1[t]のものを1[km]運ぶときのCO2排出量 | |
---|---|
鉄道 | 21[g] |
船 | 38[g] |
トラック | 167[g] |
飛行機 | 1,510[g] |
「poco」で考えてみると、輸送手段の組み合わせによっては、必ずしも「輸送距離が長い方が環境負荷が大きくなる」わけではない(たとえば、1[t]のものをトラックで100[km]運ぶより、船で200[km]運んだ方が、91[poco]少なくなる)。しかしながら、輸入製品の場合、(日本においては)輸送手段の違いによる影響を輸送距離による影響が上回ることが多く、基本的には「輸送距離の長い輸入製品より、輸送距離の短い国内製品を消費するほうが、CO2排出による環境負荷は少なくなる」のだそうだ。
ちなみに、アメリカ・モンタナ州-東京間を小麦(パン1斤分)を運ぶ場合、フードマイレージはおよそ1.45[poco](=CO2排出量 145[g])、北海道-東京間だと、およそ0.35[poco](=CO2排出量 35g)となり、北海道産の小麦の方が環境負荷は小さいという。
国産ミネラルウォーターでCO2排出量を削減
同セミナーでは、開催日が3月22日の「世界水の日」に近かったこともあり、人間の生命維持に最も重要とされる「飲料水」のフードマイレージ「ウォーターマイレージ」にも焦点が当てられていた。「世界水の日」は、1992年に第47回国連総会本会議において決議され、水資源の保全・開発やアジェンダ21の勧告の実施に関して普及啓発活動を行うことが提唱されている日のこと。
日本ミネラルウォーター協会によると、2008年の日本のミネラルウォーターの消費量は約250万[kl]で、うち、国産が約200万[kl]、輸入が約50万[kl]。1988年から2008年までの21年間で、およそ28倍の消費量になっているという。
日本での消費量は増加傾向にはあるものの、この消費量は、欧米諸国と比較すると、およそ1/10程度であるといい、世界的に見ても、多いというわけではないのだそうだ。ただし、輸入製品のシェアは他国と比較して突出して多く、そのため、ウォーターマイレージの値は大きく、米国の約4倍になるのだという。
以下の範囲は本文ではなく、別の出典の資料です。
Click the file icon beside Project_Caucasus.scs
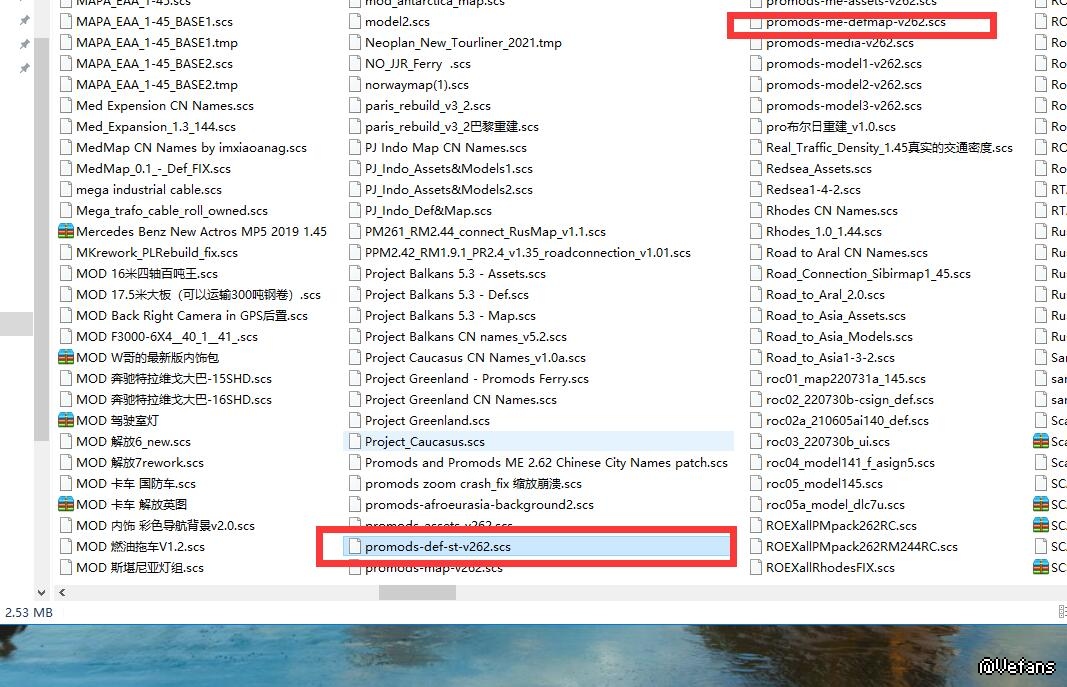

上田氏によると、2008年の日本の輸入ミネラルウォーターのウォーターマイレージは約99億[tkm]、国産は約5億[tkm]となり、輸入ミネラルウォーターは国産と比較して約20倍。また、CO2排出量に換算すると、輸入製品は国産の15倍以上になるという。そのため、輸入製品から国産製品に選択を変えることで、CO2の排出量を1/15以下に抑えることができる可能性があるとしている。
また、日本の水資源賦存量は年間約4,200億立方メートルあり、年間使用量はそのうちの約20%にとどまっているという。「輸入品ではなく、国産品を選択するようにすることで、環境負荷を大きく軽減できるのでは」(上田氏)とのこと。
しかしながら、食料品も飲料水も価格的な問題やブランドイメージが購買欲求に大きく関わっているといい、「環境に良い」という理由で国産志向へと消費者が移行していくかというと、そう簡単なことではないだろう。大野氏、上田氏の両氏とも「『環境に良いから』と口で言うのは簡単だが、問題は世間がその考えを受け入れてくれるかどうかで、それが一番難しい。まだ『フードマイレージ』の概念自体普及していないが、考えを普及させ、製品を選択する際に意識してもらうには、『国産を選ぶ』ことによる付加価値を、いかに打ち出していくかが課題だと思います」と締めくくった。